The minimum and maximum values are then 2 and 300 respectively.

---

name: menti
class: middle
background-image: url(data:image/png;base64,#menti.jpg)
background-size: 115%

# Kahoot!

## Quick recap of [Topic 1](https://bookdown.org/a_shaker/STM1001_Topic_1/) 
## and today's lecture so far.

## Go to [www.kahoot.it](https://www.kahoot.it) and use

## the code provided

---

# Measures of spread

* ***Measures of spread***, or ***measures of variability***, tell us how spread out a distribution is

* For example, consider the below two histograms, where the distribution of data in Histogram A is more spread out than that in Histogram B:

---

# Measures of spread

* Measures of spread can help us to quantify these types of differences in variability.

* The measures of spread we will consider in this section are the ***variance***, ***standard deviation***, ***interquartile range***, and ***range***. We will also consider the concept of ***quartiles***

---

# Variance

* The ***variance*** tells us how spread out a given distribution of data is

* The **sample variance** is normally denoted by `$s^2$` and defined as:

`$$s^2 = \frac{1}{n-1}\sum_{i=1}^{n}(x_i-\overline{x})^2,$$`

where `$n$`, `$i$`, `$x_i$` and `$\overline{x}$` are as defined earlier.

* That is, we are looking at the difference between each value and the sample mean

* We then calculate the average of the square of all of these differences

* This means that if lots of values are far away from the mean, the variance will be high. On the other hand, if most of the values are very close to the mean, the variance will be low.

* Comparing the data in **Histogram A** and **Histogram B** from before, it turns their variances are 907.947 and 106.5411 respectively

---

# Standard Deviation

* The **standard deviation** is simply the square root of the variance, and the **sample standard deviation** is usually denoted `$s$`.

* We therefore have that

`$$s = \sqrt{s^2} = \sqrt{\frac{1}{n-1}\sum_{i=1}^{n}(x_i-\overline{x})^2}.$$`
--

* With this information, we can calculate the standard deviation of the data in **Histogram A** as `$\sqrt{907.947} = 30.132$`

* See if you can calculate the standard deviation of the data in **Histogram B** for yourself (you will find the answer in this topic's readings)

---

# Variance and Standard Deviation

* The standard deviation is usually easier to interpret because it is expressed in the same units as the data at hand, whereas the variance is expressed in the units squared.

* For example, if the data in Histogram A represented height in cm, then the associated standard deviation and variance could be expressed as `$30.132\text{cm}$` and `$907.947\text{cm}^2$` respectively, where 30.132cm is of course much easier to interpret

* The **population variance** is usually denoted `$\sigma^2$` and the **population standard deviation** is usually denoted `$\sigma$`

* Usually, we do not know the true values of `$\sigma^2$` and `$\sigma$`, but we can use the sample variance and sample standard deviation, `$s^2$` and `$s$` respectively, to estimate them

---

# Variance and Standard Deviation

* Calculating these measures of spread is more complicated than calculating, for example, the mean or median

* Thankfully, we will be using statistical software packages to calculate measures of spread in this subject

* However, you will be expected to know how to convert a given variance into a standard deviation, and vice-versa. In summary:
    * If you know the variance, take the square root of the variance to obtain the standard deviation
    * If you know the standard deviation, square the standard deviation to obtain the variance

---

# Quartiles and Inter-quartile Range

* There are some special ***quantiles***, called ***quartiles***

* If we divide our data into four quarters, so that each quarter contained 25% of the observations, Quartiles 1, 2, and 3 (Q1, Q2, and Q3), can be defined as follows:
    * Q1 is the 25% quantile
    * Q2 is the 50% quantile (this is in fact also the median)

[Given exercise 1] Extract the part of the slides on measures of spread from "The minimum and" to "lecture so far.".
[Given exercise 2] For each statement, say whether it agrees with the slides on measures of spread, answering yes or no and quoting the deciding words. (a) The standard deviation is expressed in the same units as the data. (b) Q2 is the 75% quantile. (c) Students will calculate measures of spread by hand in this subject.
Rely only on the slides on measures of spread.

[Recorded data]
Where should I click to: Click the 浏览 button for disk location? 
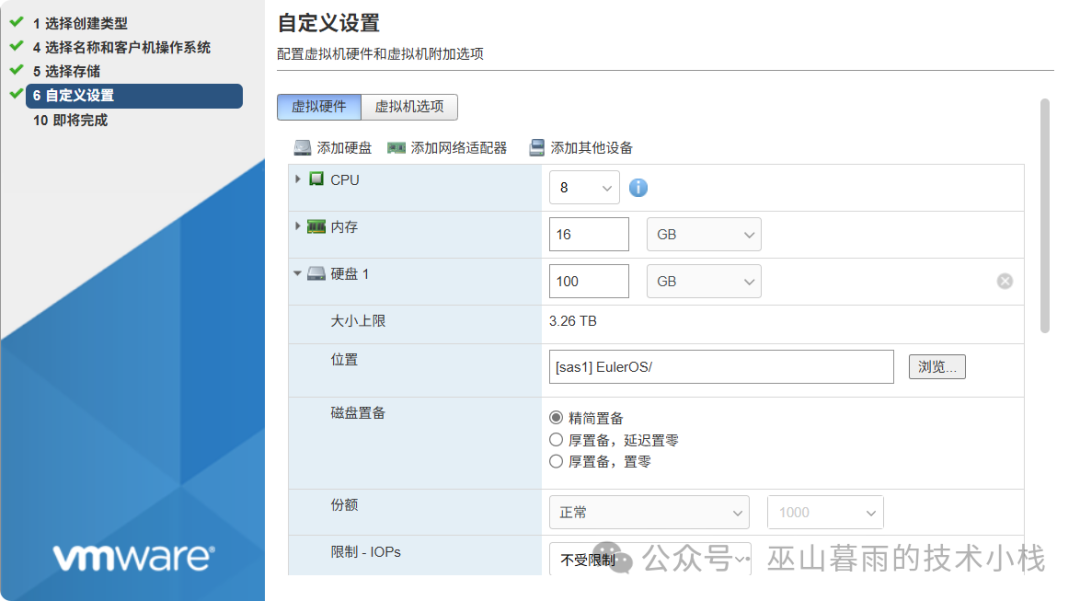click(x=936, y=366)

[Task output 1]
The minimum and maximum values are then 2 and 300 respectively.

---

name: menti
class: middle
background-image: url(data:image/png;base64,#menti.jpg)
background-size: 115%

# Kahoot!

## Quick recap of [Topic 1](https://bookdown.org/a_shaker/STM1001_Topic_1/) 
## and today's lecture so far.

[Task output 2]
(a) Yes: "it is expressed in the same units as the data at hand"
(b) No: "Q2 is the 50% quantile (this is in fact also the median)"
(c) No: "we will be using statistical software packages to calculate measures of spread in this subject"